Those friends could be forgiven for any envy the suggestion prompts. After all, “China’s Hawaii”, as this southernmost province is known, is famous not only for its subtropical climate but for its clean air – a luxury lacking in many other parts of the country.
And, as a long-time resident, Zhang has personally witnessed the potential of its property market. In the past eight years, the value of his 100 sq metre apartment in Haikou City has risen fivefold to US$385,000. “I tell my friends having a property in Hainan will be their best buy, whether as somewhere to live after retirement or for investment purposes,” Zhang says cheerily. At least four of his friends have acted on his advice, moving hundreds of miles in the process.

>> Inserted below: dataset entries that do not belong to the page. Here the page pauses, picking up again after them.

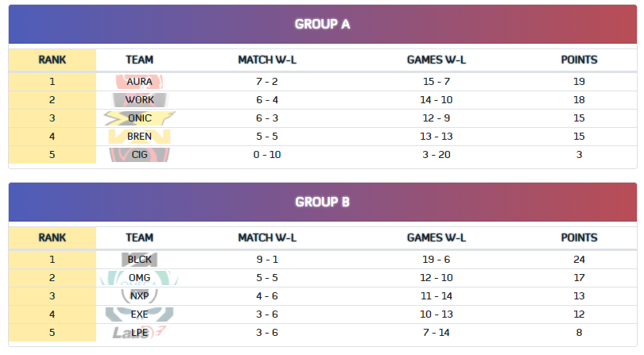Image resolution: width=644 pixels, height=355 pixels.
Task: Click the LPE team logo
Action: 139,333
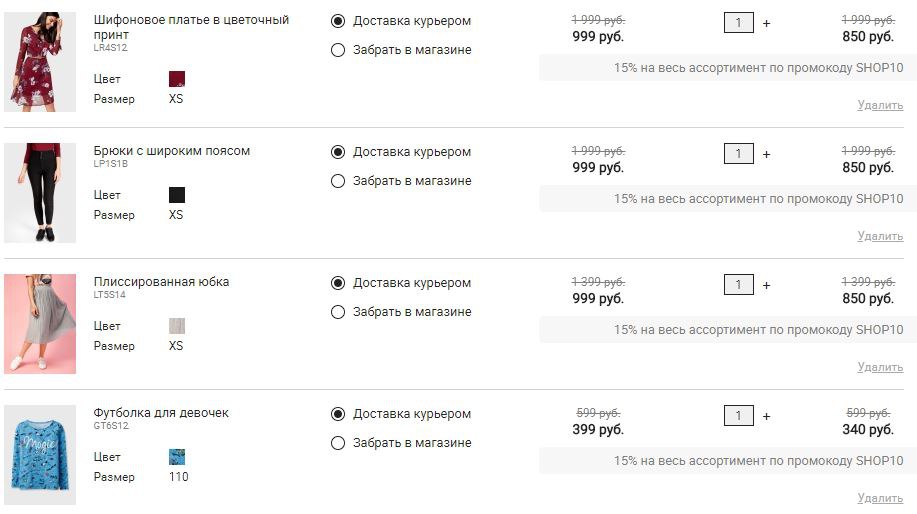The image size is (917, 514).
Task: Increase quantity of Плиссированная юбка
Action: (766, 285)
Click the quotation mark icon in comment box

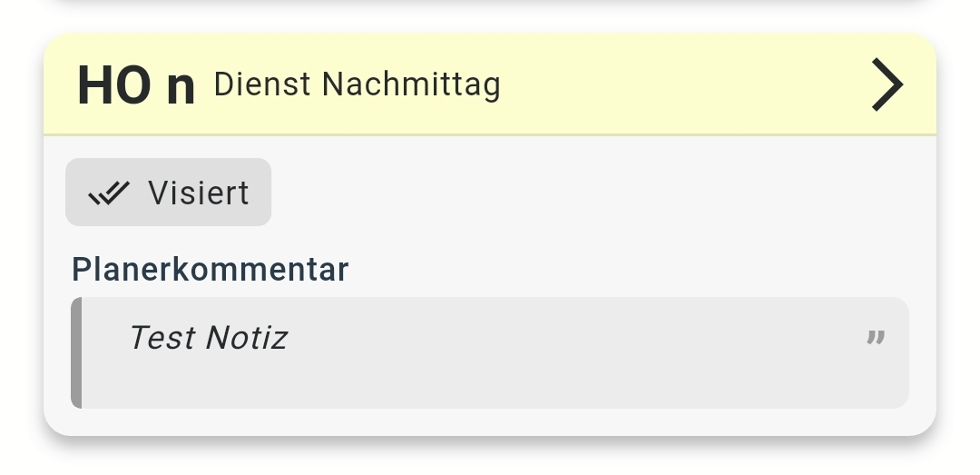875,339
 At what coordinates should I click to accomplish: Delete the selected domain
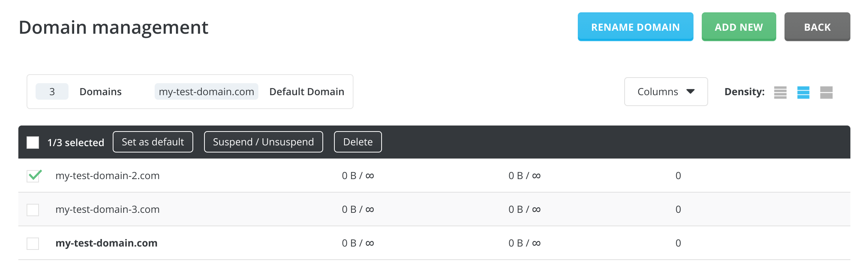[x=358, y=142]
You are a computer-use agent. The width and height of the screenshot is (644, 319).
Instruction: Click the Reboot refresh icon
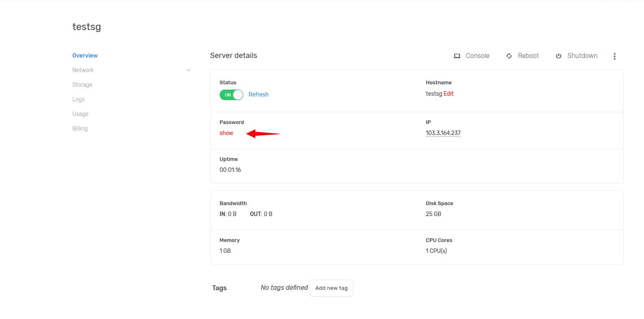pyautogui.click(x=509, y=56)
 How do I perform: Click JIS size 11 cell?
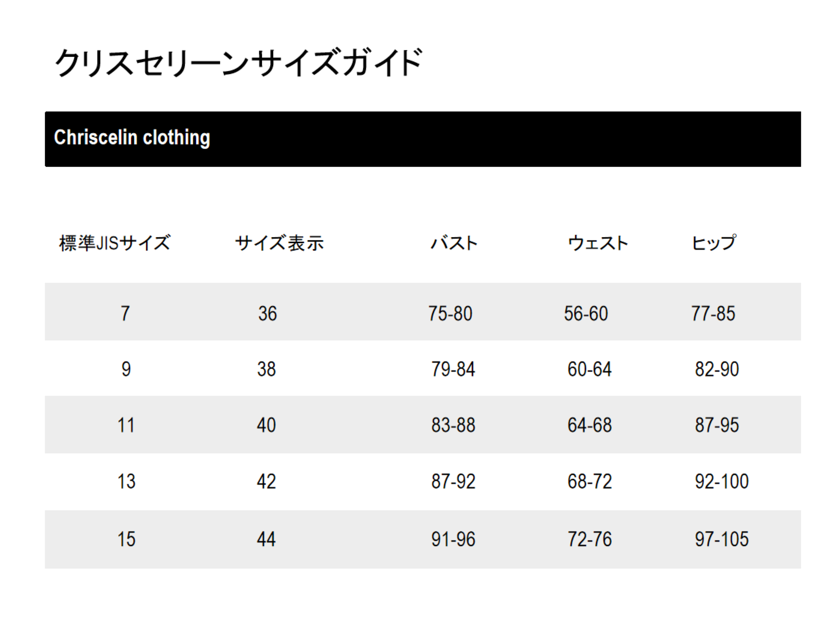[x=126, y=425]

But people like Zhang and his friends have become a problem for the island province, which is in other respects an economic backwater. The province’s runaway property market prompted authorities on Sunday to roll out the country’s strictest-ever restrictions on home purchases. In a crackdown that will curtail the ability of Zhang’s friends to join him in paradise, the provincial government has barred non-locals from buying homes unless they can prove they have paid into the local social security fund for at least two years. In some of the province’s hotspot cities like Sanya and Haikou that requirement goes up to 60 months and in other areas non-local buyers are banned completely.
The provincial government hopes this will go someway to addressing the relentless rises in prices that have left many locals struggling to afford homes. Property prices on the island more than doubled in the past 10 years, and were US$1,543 per sq metre in 2016, according to the Hainan Provincial Bureau of Statistics. That compares to an average salary for urban workers that is just US$812 a month.
Growth accelerated this year on the back of speculation that Beijing would soon shower Hainan with favourable policies to celebrate its 30th anniversary of being a special economic zone ( speculation that was validated this month when policies to allow gambling, encourage foreign investment and strengthen ties with Hong Kong were announced).
In March, new home prices in Haikou, the capital city of Hainan, rose 2.